In 1992 the feral hog was distributed throughout most of Texas with the exception of the western panhandle and the northern Trans-Pecos region (Figure 4). Feral hog densities fluctuate from extremely dense populations in east, southeast and south Texas to light populations in far west Texas. They are found in all habitat types from dense forest, swamps, chaparral brush, and oak-woodland. In Texas feral hogs occupy most of the same range as white-tailed deer. They prefer bottomland habitats but do well in upland areas if there is sufficient cover. Climate does not appear to be a limiting factor; however, diverse food availability is important (Taylor 1991).
The range of the feral hog in Texas has increased tremendously since the 1960’s. They have adapted to virtually all habitat types and climatic conditions. The population has increasingly multiplied increasingly as their range has expanded. The feral hog is an extremely wary and secretive creature whose adaptability and nocturnal habits have made it extremely difficult to accurately determine population status. Therefore, density estimates for the feral hog in Texas is purely speculative and based on an array of factors. Deer range and densities correlated with hog distribution, biological estimations based on interviews and actual census efforts were all incorporated to estimate the feral hog population in Texas at approximately one million animals (Taylor 1991).
The feral hog in Texas has increased in numbers and expanded its range for a number of reasons. Constant introductions throughout Texas coupled with the high reproductive rate of swine and limited hunting pressure are probably the most significant factors. Feeding and baiting wildlife is the primary hunting technique used by Texas hunters and feral hogs are utilizing this practice to their advantage. Feral hogs are also benefitting from changing agricultural and land practices (farmland conversion to rangeland, better land management and improved livestock grazing practices by landowners). Farming has become much more productive and efficient and utilized by hogs. Water conservation has also increased and water supplies from stocktanks, lakes, and irrigation have benefitted wild hogs.

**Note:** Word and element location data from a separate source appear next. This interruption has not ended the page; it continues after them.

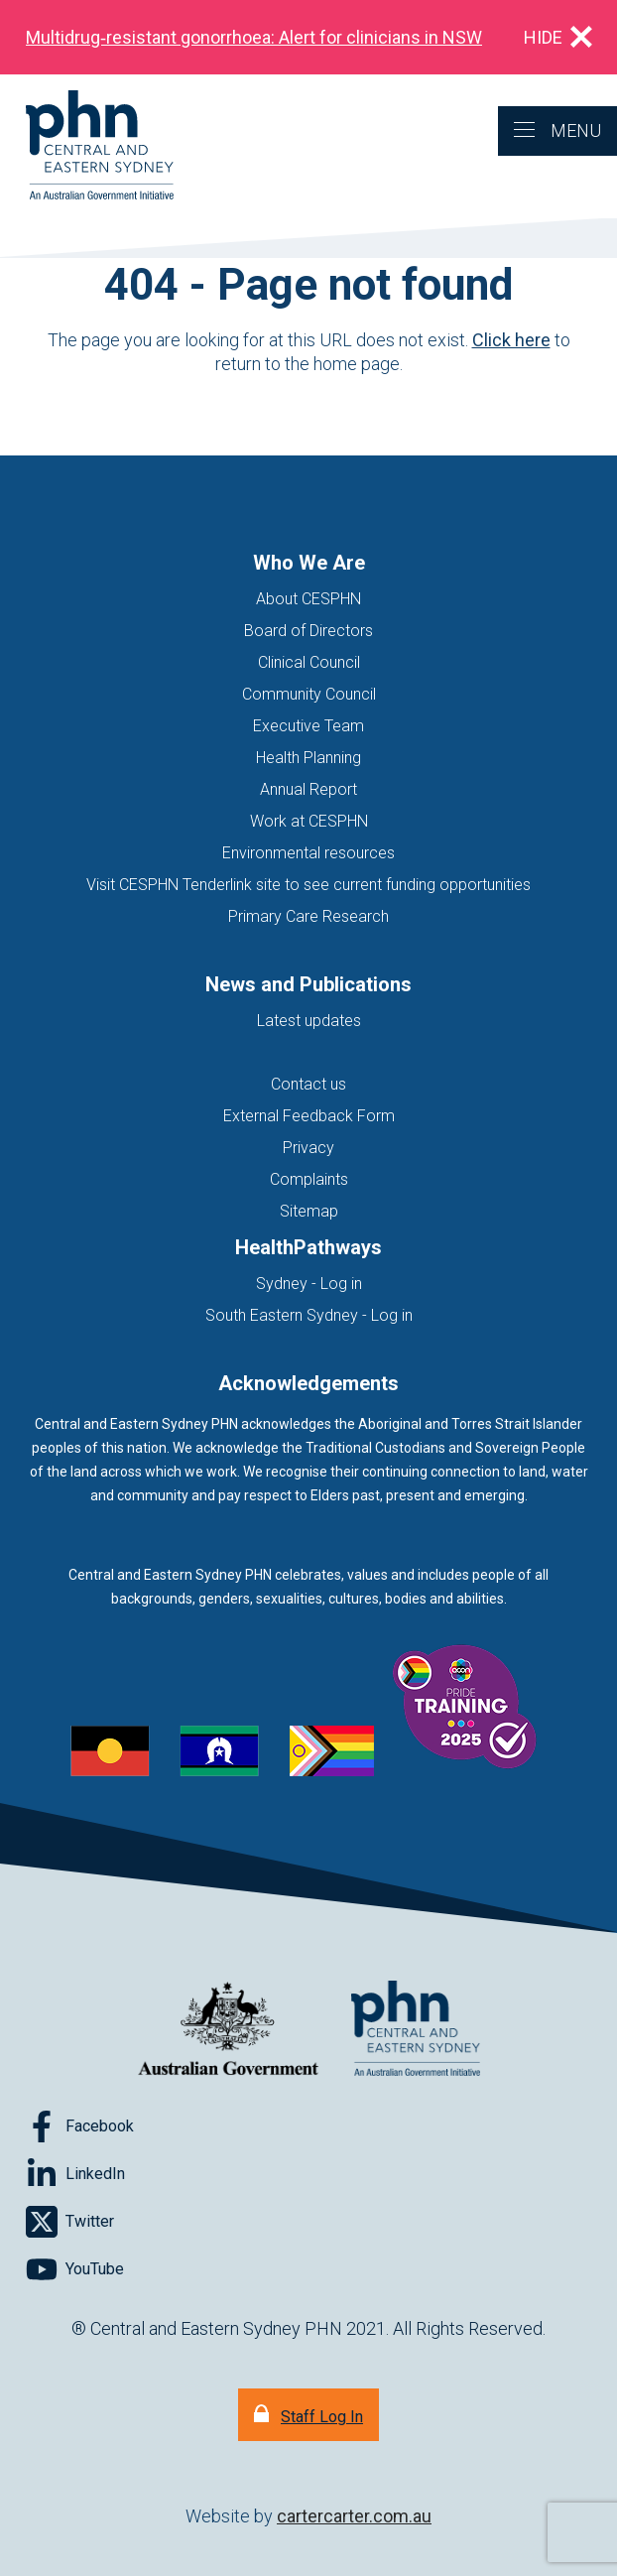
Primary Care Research (308, 916)
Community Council (309, 694)
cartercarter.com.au (354, 2516)
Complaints (309, 1179)
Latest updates (309, 1020)
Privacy (308, 1147)
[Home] (87, 146)
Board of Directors (308, 630)
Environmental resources (308, 852)
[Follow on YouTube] (75, 2269)
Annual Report (308, 789)
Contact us (308, 1084)
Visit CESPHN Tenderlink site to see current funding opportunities (308, 884)
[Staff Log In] (308, 2414)
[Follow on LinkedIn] (75, 2174)
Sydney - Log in (309, 1283)
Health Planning (308, 757)
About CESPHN (308, 598)
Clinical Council (309, 662)
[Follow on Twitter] (70, 2222)
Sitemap (309, 1211)
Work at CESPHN (309, 821)
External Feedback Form (309, 1115)
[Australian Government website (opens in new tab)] (228, 2030)
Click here (511, 339)
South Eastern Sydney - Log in (309, 1315)
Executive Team (308, 725)
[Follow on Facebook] (80, 2126)
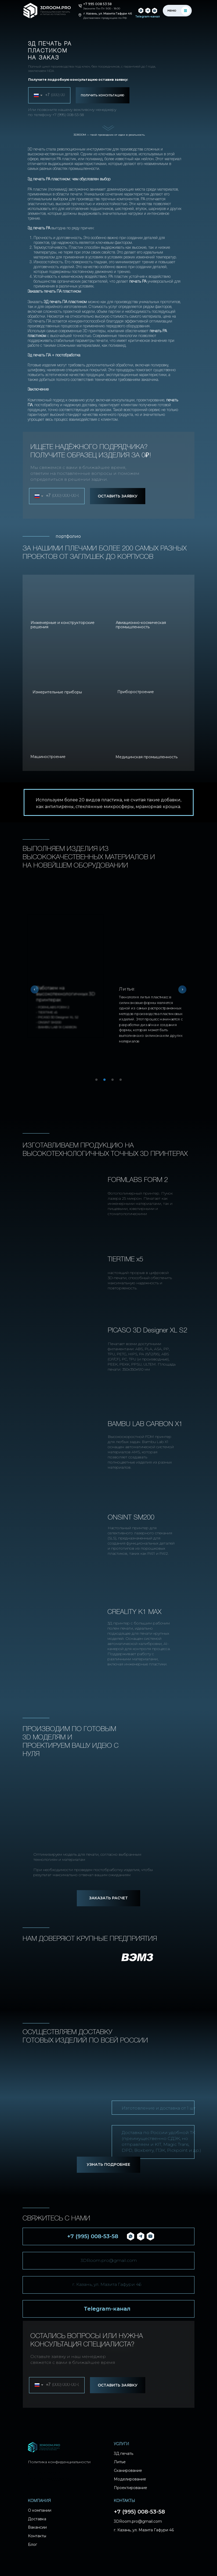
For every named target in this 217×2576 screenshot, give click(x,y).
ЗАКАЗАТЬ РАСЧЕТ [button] (108, 1898)
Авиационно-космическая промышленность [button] (141, 624)
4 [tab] (122, 1081)
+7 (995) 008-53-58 (68, 114)
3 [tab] (114, 1081)
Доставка (37, 2519)
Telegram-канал (107, 2308)
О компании (39, 2510)
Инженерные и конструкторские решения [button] (63, 624)
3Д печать (123, 2453)
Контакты (37, 2536)
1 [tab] (98, 1081)
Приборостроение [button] (135, 691)
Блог (32, 2544)
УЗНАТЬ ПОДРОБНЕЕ (108, 2164)
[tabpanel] (151, 984)
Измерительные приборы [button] (57, 692)
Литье (120, 2462)
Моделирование (130, 2479)
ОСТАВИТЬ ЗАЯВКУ (118, 496)
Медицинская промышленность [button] (146, 756)
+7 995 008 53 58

Diseases have historically helped keep the wild hog population in check. The eradication of the screworm has benefitted the wild hog as it did white-tailed deer. As commercial swine operators improved their operations and animal husbandry progressed, vaccinations curtailed most diseases among domestic breeds. These diseases could no longer be transmitted to a wild population which would then spread rapidly through that wild population. Now, commercial swine operator are fearful of diseases which the wild hogs can transmit to their commercial operation. In 1978, hog cholera, a deadly disease to hogs, was eradicated.
Hogs have been around Texas for many centuries but have increased substantially in the last few decades. It is obvious that they are an intregal part of Texas fauna, currently number two behind white-tailed deer in numbers. They are extremely wary and secretive, very adaptive to conditions, and are in Texas to stay.